Avoid These Lead Gen Mistakes

What’s the ultimate goal of your lead generation strategy? Where are you taking your leads? If your lead gen program takes prospects on dead-end detours and meandering diversions rather than on a cohesive buying journey that results in a sale for you and a solution for them, you’re missing some vital ingredients for long-term success. Lead generation depends not only on pinpointing the right leads, but also understanding how to approach them at the right time to be relevant to their needs.

Take a look at these common lead gen mistakes and their solutions to discover where your organization shines and where it might be ready to make a change.

Being Too General

No business can offer every solution to every problem, but that doesn’t stop some companies from trying. You’ve probably encountered email marketing from these Jack-of-all-trades businesses, but you probably haven’t spent a lot of time looking at them because their message is muddled. Going general with your content doesn’t give you broader appeal; it only limits your relevance to the people who matter most: your leads. Because prospects have specific problems, they aren’t looking for a general solution.
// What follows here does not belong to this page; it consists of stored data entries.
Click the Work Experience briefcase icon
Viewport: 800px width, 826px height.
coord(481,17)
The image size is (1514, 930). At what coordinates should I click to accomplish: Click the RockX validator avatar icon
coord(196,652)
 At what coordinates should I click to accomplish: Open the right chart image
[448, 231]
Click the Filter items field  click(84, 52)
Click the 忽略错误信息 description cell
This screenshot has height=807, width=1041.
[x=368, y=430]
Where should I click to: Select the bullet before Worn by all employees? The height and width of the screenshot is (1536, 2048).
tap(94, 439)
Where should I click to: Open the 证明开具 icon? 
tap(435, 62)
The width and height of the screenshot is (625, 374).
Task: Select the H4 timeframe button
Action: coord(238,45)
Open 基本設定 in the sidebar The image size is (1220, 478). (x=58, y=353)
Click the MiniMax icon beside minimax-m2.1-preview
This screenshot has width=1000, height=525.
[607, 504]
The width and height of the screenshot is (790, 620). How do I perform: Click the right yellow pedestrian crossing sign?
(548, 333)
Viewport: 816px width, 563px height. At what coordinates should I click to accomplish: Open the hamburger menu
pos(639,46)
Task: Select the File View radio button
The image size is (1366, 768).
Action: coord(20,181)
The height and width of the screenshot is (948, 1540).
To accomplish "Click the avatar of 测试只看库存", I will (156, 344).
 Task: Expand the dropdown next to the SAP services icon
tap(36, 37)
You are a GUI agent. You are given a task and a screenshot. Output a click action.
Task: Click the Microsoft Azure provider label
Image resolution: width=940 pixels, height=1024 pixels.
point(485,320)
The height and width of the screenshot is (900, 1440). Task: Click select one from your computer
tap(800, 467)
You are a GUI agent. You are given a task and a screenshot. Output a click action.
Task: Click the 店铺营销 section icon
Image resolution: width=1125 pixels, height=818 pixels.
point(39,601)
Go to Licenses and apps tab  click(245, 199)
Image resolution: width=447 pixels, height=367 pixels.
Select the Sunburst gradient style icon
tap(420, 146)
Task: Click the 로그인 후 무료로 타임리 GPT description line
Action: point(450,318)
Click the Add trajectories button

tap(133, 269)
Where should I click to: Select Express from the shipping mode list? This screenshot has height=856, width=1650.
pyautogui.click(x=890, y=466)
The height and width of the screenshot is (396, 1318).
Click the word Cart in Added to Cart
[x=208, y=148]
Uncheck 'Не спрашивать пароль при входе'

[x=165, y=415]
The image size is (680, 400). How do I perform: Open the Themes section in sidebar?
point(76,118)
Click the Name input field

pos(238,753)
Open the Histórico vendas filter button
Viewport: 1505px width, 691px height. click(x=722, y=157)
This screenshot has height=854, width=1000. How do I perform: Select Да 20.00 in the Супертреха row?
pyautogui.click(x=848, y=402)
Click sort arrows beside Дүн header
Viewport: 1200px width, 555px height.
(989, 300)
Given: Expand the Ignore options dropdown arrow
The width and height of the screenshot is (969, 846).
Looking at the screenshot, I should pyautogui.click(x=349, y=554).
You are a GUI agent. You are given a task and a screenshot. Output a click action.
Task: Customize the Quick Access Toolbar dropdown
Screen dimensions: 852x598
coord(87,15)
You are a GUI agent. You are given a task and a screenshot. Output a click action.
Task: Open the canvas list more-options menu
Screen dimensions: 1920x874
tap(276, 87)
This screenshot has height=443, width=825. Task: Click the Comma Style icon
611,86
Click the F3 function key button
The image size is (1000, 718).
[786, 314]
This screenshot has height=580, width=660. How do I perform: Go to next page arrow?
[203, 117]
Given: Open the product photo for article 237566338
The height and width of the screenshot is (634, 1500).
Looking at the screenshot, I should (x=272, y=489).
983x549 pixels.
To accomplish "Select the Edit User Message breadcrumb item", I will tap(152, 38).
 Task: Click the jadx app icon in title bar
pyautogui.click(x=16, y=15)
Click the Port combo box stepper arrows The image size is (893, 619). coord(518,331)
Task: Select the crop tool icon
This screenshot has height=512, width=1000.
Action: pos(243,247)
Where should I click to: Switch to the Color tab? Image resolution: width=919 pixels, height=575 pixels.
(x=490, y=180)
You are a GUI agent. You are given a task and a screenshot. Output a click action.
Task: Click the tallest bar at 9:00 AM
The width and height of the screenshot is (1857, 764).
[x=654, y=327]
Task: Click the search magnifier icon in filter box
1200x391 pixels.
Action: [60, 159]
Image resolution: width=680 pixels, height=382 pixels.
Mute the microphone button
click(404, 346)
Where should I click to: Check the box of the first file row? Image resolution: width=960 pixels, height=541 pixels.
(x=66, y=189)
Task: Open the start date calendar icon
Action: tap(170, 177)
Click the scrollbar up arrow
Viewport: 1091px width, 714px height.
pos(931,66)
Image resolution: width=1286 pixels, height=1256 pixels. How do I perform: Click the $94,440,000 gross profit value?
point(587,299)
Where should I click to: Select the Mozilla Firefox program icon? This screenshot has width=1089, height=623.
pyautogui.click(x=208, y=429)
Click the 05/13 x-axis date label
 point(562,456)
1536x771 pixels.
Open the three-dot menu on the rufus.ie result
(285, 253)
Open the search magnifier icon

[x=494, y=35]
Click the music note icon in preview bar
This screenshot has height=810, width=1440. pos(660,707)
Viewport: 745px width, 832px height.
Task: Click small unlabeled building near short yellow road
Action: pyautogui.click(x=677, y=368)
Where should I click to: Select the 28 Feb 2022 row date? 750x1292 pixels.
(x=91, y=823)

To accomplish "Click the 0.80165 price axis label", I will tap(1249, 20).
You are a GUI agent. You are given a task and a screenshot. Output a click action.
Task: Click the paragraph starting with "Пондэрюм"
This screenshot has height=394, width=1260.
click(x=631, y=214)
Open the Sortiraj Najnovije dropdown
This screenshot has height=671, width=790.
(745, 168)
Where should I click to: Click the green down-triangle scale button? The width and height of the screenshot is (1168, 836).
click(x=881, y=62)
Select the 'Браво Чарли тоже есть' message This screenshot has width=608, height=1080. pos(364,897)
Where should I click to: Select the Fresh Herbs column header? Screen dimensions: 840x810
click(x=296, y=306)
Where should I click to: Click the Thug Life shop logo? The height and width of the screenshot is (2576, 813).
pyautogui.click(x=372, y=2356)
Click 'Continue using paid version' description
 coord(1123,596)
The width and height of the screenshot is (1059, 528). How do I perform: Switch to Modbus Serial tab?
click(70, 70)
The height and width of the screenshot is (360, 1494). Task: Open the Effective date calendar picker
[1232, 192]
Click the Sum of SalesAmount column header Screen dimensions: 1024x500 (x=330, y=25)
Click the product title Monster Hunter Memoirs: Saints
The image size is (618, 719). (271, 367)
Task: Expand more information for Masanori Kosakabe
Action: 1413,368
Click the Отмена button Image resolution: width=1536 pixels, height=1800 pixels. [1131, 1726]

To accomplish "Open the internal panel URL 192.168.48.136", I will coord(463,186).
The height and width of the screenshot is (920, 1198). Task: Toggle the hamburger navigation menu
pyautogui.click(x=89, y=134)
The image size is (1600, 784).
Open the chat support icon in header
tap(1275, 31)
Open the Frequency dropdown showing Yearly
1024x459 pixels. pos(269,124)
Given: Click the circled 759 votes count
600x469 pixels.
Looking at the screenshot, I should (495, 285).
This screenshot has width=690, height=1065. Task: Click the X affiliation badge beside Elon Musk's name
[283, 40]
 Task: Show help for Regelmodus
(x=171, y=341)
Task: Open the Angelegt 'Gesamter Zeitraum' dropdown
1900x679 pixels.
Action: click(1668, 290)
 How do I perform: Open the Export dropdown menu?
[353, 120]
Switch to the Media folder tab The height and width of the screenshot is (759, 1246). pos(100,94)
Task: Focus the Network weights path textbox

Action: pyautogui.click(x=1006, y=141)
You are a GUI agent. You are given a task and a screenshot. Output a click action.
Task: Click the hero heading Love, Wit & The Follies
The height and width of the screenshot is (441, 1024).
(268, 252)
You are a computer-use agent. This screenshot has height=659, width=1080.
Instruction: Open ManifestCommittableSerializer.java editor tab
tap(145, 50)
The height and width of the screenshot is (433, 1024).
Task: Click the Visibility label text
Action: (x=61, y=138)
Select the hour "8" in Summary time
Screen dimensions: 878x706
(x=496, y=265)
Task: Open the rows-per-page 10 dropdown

Solution: Make specificity your by-word. Choose your niche and occupy every corner of it first; then your marketing efforts can expand to new territory for lead gen activities.

Not Offering Enough Value

Lead generation is a mutual process, not active marketing on your part and passive consumption on your audience’s part. Your prospective customers want quid pro quo, value for value. Before they give you valuable information about themselves, you need to prove yourself by giving them something worth their investment of data, time, and effort. They’ll exchange their contact information for an ongoing newsletter or an in-depth white paper, but they won’t fill out lengthy forms to reach a brief overview or advertising content.

Solution: Follow the principle of reciprocity. The more you offer with your gated content, the longer your forms can be.

Inefficient Organization

Leads love it when you consider their time as valuable as your own. Give them bullet lists and relevant information above the fold (the part of the page that’s visible before scrolling), and they’ll reward you handsomely with conversions and referrals. Test their patience by making them hunt for what they need to know, and you’ll feel the sting of their indifference.

Solution: Whether your lead gen is through your blog, in email, or on social media platforms, put the salient information first. Stay above the fold with key points and reserve long-form content for downloads your leads can refer to at their leisure.

No Clear Call to Action

Many companies do a great job with email marketing until they get to the ultimate point of the message: persuading the recipient to act. Calls to action can be as simple as “Try a Sample Today” or as complex as a multi-step process that gathers a great deal of data along the way, but it needs to be there – and it needs to be clear. Ideally, each email contains a single call to action so readers aren’t left in any doubt about where they’re headed next.

Solution: Keep it straightforward, keep it clear, and keep it to a single CTA.

Lack of Landing Pages

Having a great call to action is only the first step; the next is defining what action you’d like your leads to take. You’ll notice that this section mentions plural pages, and that’s not a typo; offering customized landing pages that have higher specificity for different audience segments will achieve far higher relevance for your leads. Clicking a CTA is a strong signal of action, so don’t let your leads down by failing to catch them when they take that leap.

Solution: Customize multiple landing pages and give prospects a clear indication of the next step they should take.